Fans of the seminal 80s girls cartoon were upset because the film lack glamour, glitter, fashion, and only had a small dosage of fame. And yes, it’s not the 80s show; but, frankly, how could it be? But the expectation for the movie to be exactly like the show, however out of place that would have been, remained. Ultimately, fans wanted the film to fail because it wasn’t the technicolored jaunt they remembered from their childhoods. Fans wanted to denounce the movie because it didn’t follow the canon.

Fans are the worst.

Fans are so attached to the specific image of a character of property that they have in their mind, that they remember from their childhood; this image is so colored in nostalgia, therein lies the true fault. Fans want something from the movie that probably never really existed; fans want perfection, but only the perfection they remember.

Everybody has a favorite version of something. Heck, I’ll admit I can be guilty of being too wedded to canon, too! But when canon starts to effect your enjoyment of other mediums, you allow your judgment to skew in a very specific way.

The beauty of adaptations, homages, and remakes is that they embrace what’s different about the era in which the content is being made: whether it’s improved graphics and CGI, restyled and revamped characters, re-imagined genders and roles, or setting the story in modern times with characters using modern technology.

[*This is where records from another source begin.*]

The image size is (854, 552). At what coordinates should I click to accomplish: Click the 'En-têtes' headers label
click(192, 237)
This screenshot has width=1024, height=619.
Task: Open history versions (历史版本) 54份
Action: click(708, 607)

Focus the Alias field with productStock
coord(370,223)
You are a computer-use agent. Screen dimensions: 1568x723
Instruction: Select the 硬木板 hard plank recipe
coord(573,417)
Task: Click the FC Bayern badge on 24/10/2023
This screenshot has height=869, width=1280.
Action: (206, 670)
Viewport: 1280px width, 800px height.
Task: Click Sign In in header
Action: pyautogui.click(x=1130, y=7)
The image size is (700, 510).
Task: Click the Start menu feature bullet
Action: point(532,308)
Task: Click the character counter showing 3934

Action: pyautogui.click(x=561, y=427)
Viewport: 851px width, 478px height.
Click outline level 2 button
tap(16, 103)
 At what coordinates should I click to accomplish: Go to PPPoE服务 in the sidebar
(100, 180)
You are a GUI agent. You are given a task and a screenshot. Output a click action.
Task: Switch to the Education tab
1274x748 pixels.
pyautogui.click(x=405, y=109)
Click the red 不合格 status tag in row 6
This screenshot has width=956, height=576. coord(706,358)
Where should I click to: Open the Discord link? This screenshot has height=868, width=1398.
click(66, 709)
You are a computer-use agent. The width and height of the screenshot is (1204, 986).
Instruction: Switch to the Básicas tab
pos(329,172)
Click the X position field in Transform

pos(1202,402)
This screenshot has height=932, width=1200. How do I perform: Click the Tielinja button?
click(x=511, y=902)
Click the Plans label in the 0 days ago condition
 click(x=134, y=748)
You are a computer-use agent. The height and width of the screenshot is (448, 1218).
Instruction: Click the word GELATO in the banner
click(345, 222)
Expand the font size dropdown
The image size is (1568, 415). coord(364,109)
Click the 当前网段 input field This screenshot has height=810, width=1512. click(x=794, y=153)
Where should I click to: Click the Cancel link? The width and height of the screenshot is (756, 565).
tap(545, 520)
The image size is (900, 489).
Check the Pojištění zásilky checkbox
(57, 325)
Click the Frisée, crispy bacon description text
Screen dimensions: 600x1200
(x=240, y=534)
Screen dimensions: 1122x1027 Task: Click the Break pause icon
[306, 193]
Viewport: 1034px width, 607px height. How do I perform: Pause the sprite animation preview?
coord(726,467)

Jem and the Holograms is a happily sterile movie, one without cursing or innuendo, and in the landscape of modern film, that’s a rarity. Jem and the Holograms is not shy about the influence of Youtube, and uses real Youtube videos to orchestrate points (whether it be building tensions with an interspersed video of a drumming prodigy or simply involving fans by using the videos they posted online where they talk about Jem), and sometimes this comes of as passe and hokey. But at the heart of it, Jem is a sincere movie. Though cautiously gentle, and clumsy at times, the film has a sweetness to it that has been overshadowed by mainstream media and, even more so, fans.

So, if you’re a fan of the Jem cartoon, maybe just pretend it’s someone else named Jem who is just a little less truly outrageous than the original?